Line coding schemes manipulate the analog carrier signal, which has three attributes, amplitude, phase and frequency. One or more of such attributes may be manipulated by known modulation techniques, one is quadrature amplitude modulation (QAM) whereby the carrier signal's phase and amplitude is modulated to encode more data within a frequency bandwidth. One example of a QAM modulation system sends two bits of information per QAM symbol, where the digital values can be encoded and the corresponding amplitude and phase can be represented using the constellation.
Data from a personal computer or other equipment at the customer premise (CPE) are sent to a transmitter which arranges the data into frame packets; the packetized signal is then quadrature amplitude modulation encoded and error encoded using trellis encoding to improve the noise immunity using a convolutional coder to select a sequence of subsets in a partitioned signal constellation. A numerical symbol vector is trellis encoded. The trellis encoding starts with the most significant symbol and ends with the least significant symbol of the vector, a process which employs convolutional encoding that converts the input symbol to another symbol and then maps the encoded symbol to its corresponding 16 QAM signal constellation point.

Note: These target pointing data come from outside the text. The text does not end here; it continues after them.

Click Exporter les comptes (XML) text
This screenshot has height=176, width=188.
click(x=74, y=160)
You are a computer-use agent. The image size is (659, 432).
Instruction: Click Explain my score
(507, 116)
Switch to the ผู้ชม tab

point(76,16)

VDSL provides symmetric and asymmetric bandwidth and reference standards have been developed by International Telecommunications Union (ITU-T), American National Standards Institute (ANSI) T1/E1, and European Telecommunications Standards Institute (ETSI). Standards of particular interest are T1.424; ITU G.993.1; TS101 270-1; and TS101 270-2, all of which are incorporated herein by reference. Although the invention relates to bi-directional transceivers, it is directed to solving a problem that occurs in only the downstream direction from the exchange/cabinet to the CPE.
A conventional multi-carrier VDSL system normally consists of a data-to-symbol converter, an IFFT, a cyclic extension adder, D/A converter for its transmitter, and an A/D converter, a FFT, a frequency domain equalizer, and a symbol-to-data converter for its receiver.

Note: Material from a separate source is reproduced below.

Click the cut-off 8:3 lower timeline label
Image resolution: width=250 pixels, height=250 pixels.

With reference to an exemplary xDSL deployment, such as that of FIG. 1, a first xDSL system is deployed from the exchange 102, such as a central office, to a first CP 104, while another system is deployed from the cabinet 106, such as a remote terminal, to a second CP 108. In this example, both systems propagate along copper pairs that share a common bundle. The two pairs are electromagnetically coupled with the cabinet system exhibiting an impact into the exchange based system in the form of Far End Cross-Talk (FEXT), represented by arrow 120. It is assumed that both systems share a common bandwidth BE. The distance between the exchange and the cabinet is denoted y, 110. The distance between the cabinet and the customer premise CP1 that receives the downstream exchange payload is x, 112. The distance between the cabinet and its targeted customer premise CP2 may be denoted as z.